L’examen AMF dans sa nouvelle version permettra d’acquérir de façon pérenne une grande quantité de connaissances utiles au quotidien. C’est en soit une motivation suffisante pour attirer les collaborateurs et étudiants, même ceux qui ne sont pas concernés par l’examen. 

Pour autant il serait positif de renforcer encore l’attractivité de l’examen en permettant aux lauréats d’obtenir des équivalences.

Proposition 10 : trouver des équivalences pour renforcer l’attractivité. 

Les équivalences peuvent être nationales ou internationales. 

  •  Une équivalence avec le Québec avait été conclue sur la partie technique. C’est marginal mais pourquoi ne pas reprendre cette route et se rapprocher des autres capitales européennes pour essayer de conclure de telles équivalence, notamment au regard des obligations de compétences issues de Mif2 ? 
  • Au niveau national le contenu de l'examen AMF comprend toute une partie sur la lutte contre le blanchiment, il serait pertinent de dispenser les apprenants de formation sur ce sujet l'année où ils réussissent l'examen.

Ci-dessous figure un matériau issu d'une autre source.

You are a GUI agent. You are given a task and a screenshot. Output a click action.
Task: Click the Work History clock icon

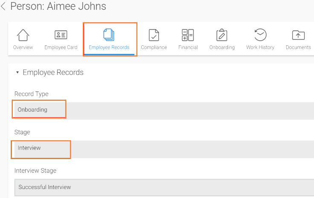point(260,35)

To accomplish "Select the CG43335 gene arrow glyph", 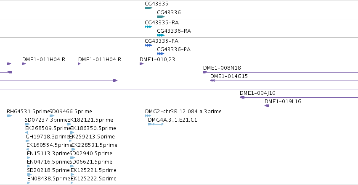I will 149,8.
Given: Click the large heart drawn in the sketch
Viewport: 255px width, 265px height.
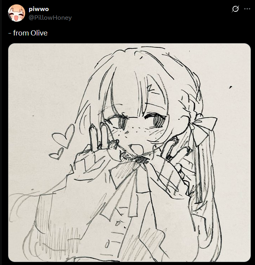Looking at the screenshot, I should 64,136.
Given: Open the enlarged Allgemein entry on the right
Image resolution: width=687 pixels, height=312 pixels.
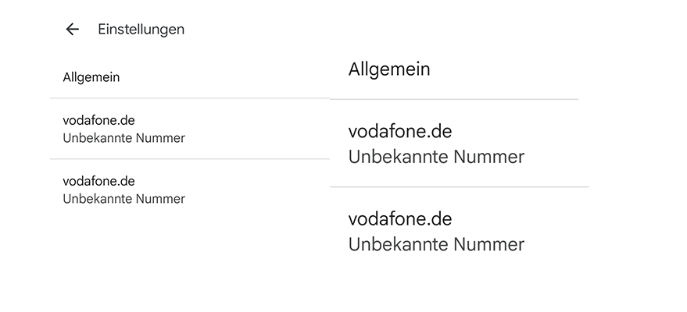Looking at the screenshot, I should click(389, 69).
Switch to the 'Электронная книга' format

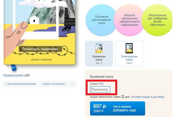(x=129, y=54)
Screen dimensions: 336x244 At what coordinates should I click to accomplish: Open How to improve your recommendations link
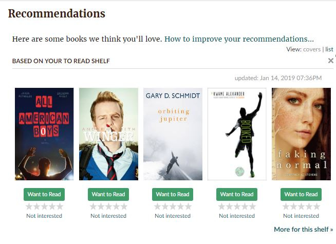point(239,39)
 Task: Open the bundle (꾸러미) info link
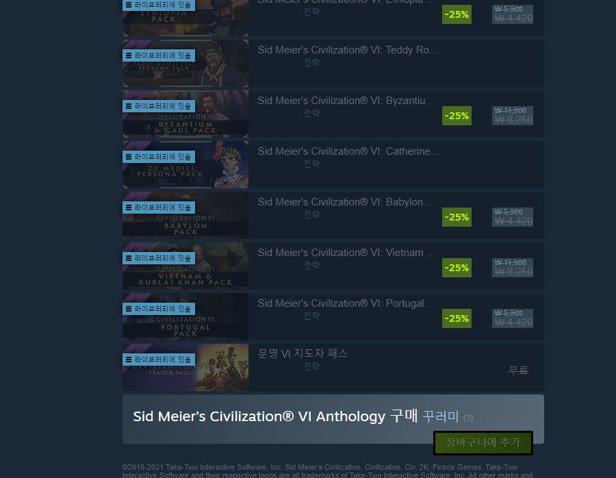point(441,416)
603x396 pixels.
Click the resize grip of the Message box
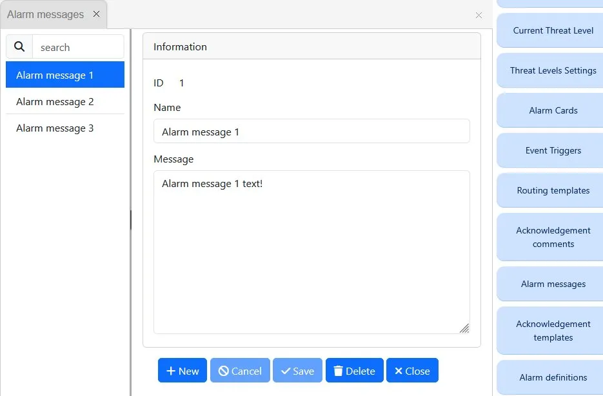tap(465, 329)
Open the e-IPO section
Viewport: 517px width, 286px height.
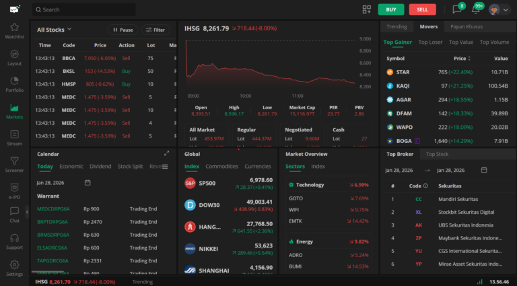click(14, 192)
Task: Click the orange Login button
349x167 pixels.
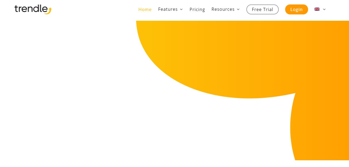Action: pos(296,9)
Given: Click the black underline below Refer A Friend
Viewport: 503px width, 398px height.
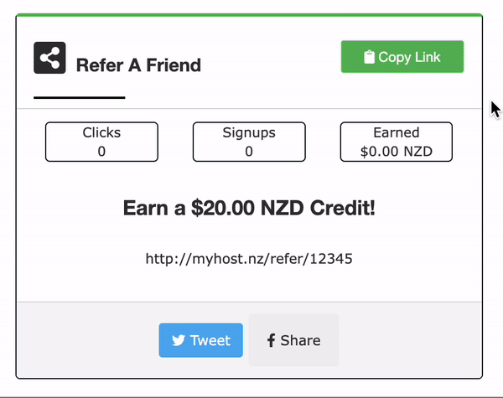Looking at the screenshot, I should (x=80, y=97).
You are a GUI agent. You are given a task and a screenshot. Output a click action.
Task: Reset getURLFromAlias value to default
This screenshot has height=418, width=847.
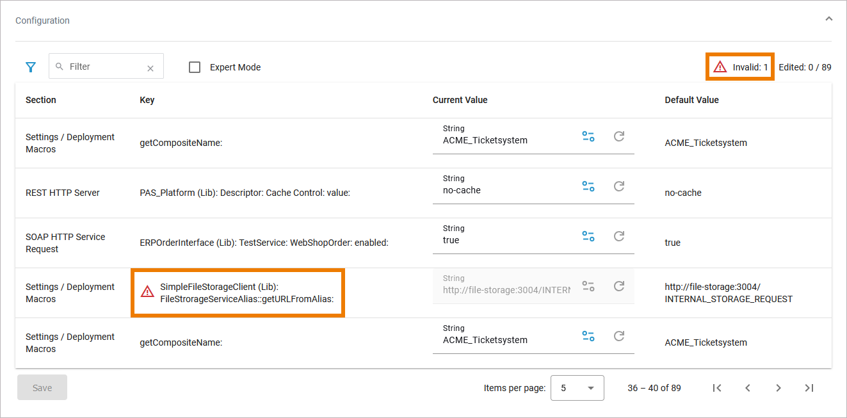(618, 286)
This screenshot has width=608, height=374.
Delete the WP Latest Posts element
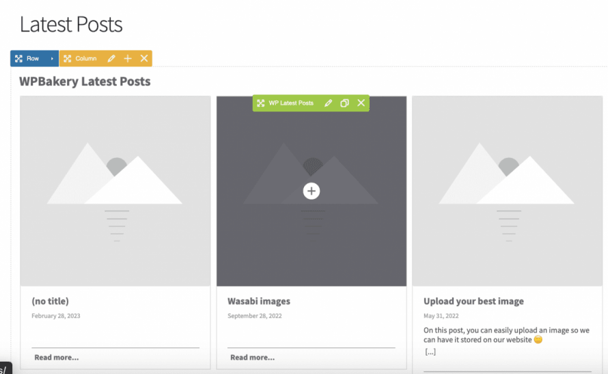[x=361, y=103]
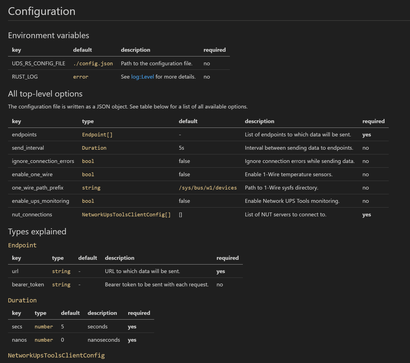The image size is (410, 363).
Task: Click the NetworkUpsToolsClientConfig section heading
Action: tap(56, 355)
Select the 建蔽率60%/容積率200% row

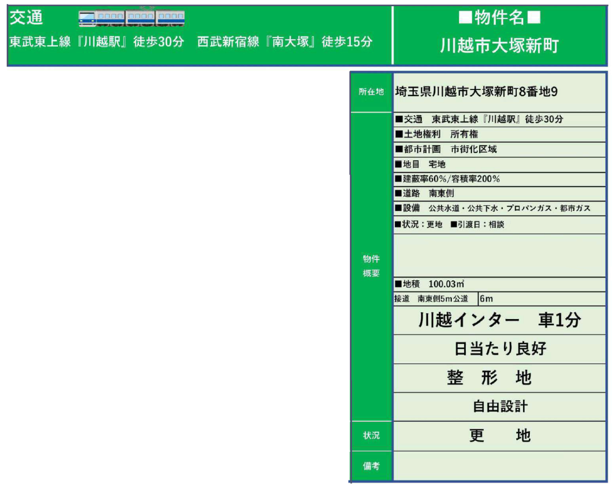click(x=448, y=179)
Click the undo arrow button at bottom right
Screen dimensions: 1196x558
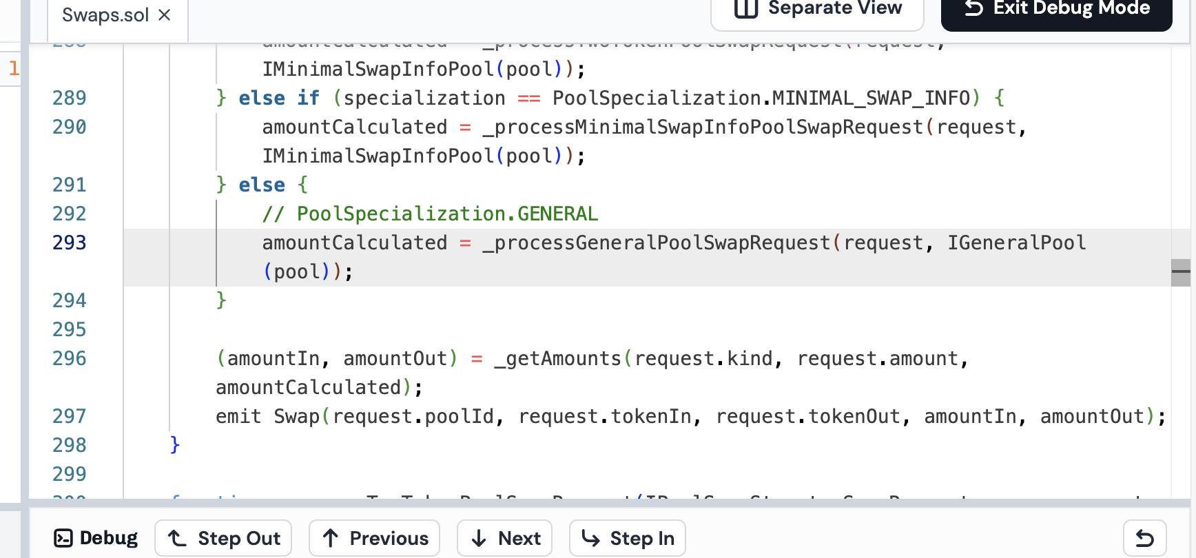pos(1144,538)
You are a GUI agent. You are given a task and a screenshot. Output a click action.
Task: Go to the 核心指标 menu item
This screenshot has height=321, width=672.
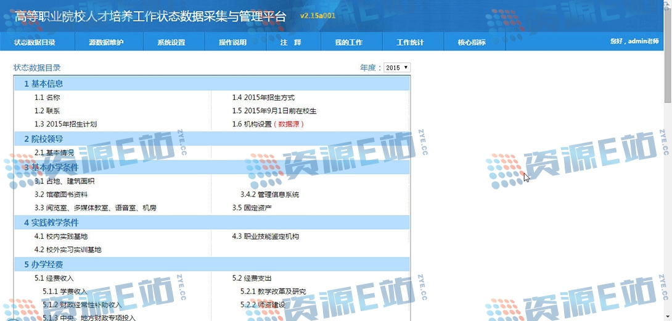[472, 43]
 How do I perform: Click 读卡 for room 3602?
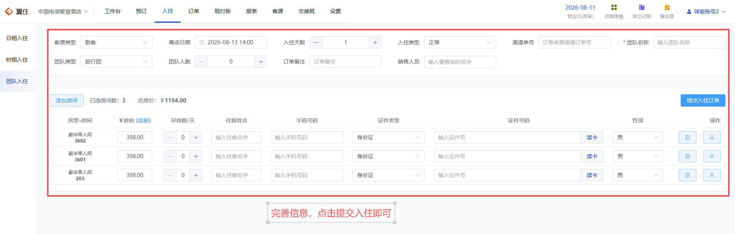tap(592, 137)
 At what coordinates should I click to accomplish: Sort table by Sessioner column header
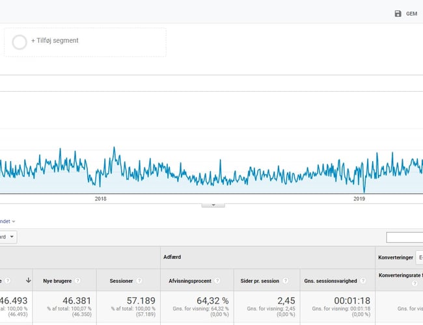point(116,281)
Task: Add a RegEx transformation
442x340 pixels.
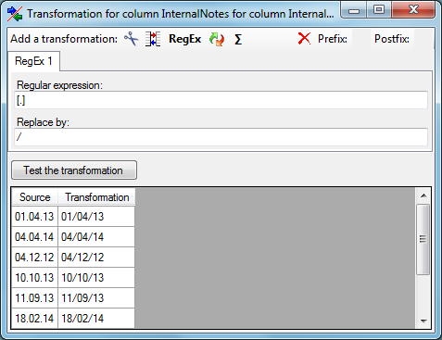Action: click(184, 39)
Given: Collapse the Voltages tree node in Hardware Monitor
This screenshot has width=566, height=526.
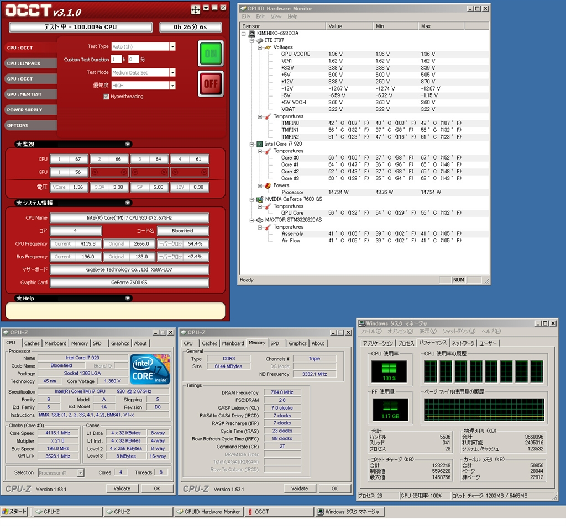Looking at the screenshot, I should click(x=260, y=47).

Mieux encore le bloc sur la finance durable étant le plus important, je propose que les lauréats de l'examen AMF puissent passer l'examen AMF Finance durable dans une forme adaptée allégée de la partie déjà comprise dans l'examen AMF ou prenant en compte le score obtenu par les candidats sur cette partie, c'est-à-dire les sujets 4 et 5 de la grille de connaissances de la certification AMF Finance durable [9].

 


[1] Il existe par ailleurs un examen AMF sur la finance durable optionnel qui couvre en profondeur ce sujet pour celles et ceux qui sont intéressés.
[2] Cette quantité peut être mesurée par exemple en comptant la quantité de texte consacrée dans mon manuel « Réussir l’examen AMF ».
[3] A titre d’exemple on passe du sujet 1.3 au 1.5.1 puis 1.5.2 puis 1.8.
[4] A l’instar de ce que j’ai fait dans « Examen AMF. L’essentiel » où j’ai remixé la grille de connaissances.
[5] Et je ne parle pas des références validant la pertinence de la question qui sont parfois périmées ou floues.
[6] Rappelons qu’il y a eu depuis 2018 seulement 4 opérations d’ICO en France…
[7] Une question sur ce qu’il convient de faire dans une situation donnée, proposait parmi les réponses « prendre les mesures appropriées » … comment cette réponse pourrait être erronée ?
[8] Cela implique aussi de modifier l’obligation que chaque organisme ne s’occupe d’actualiser que ses propres questions.  Cette règle qui induit plusieurs effets secondaires négatifs peut facilement être aménagée.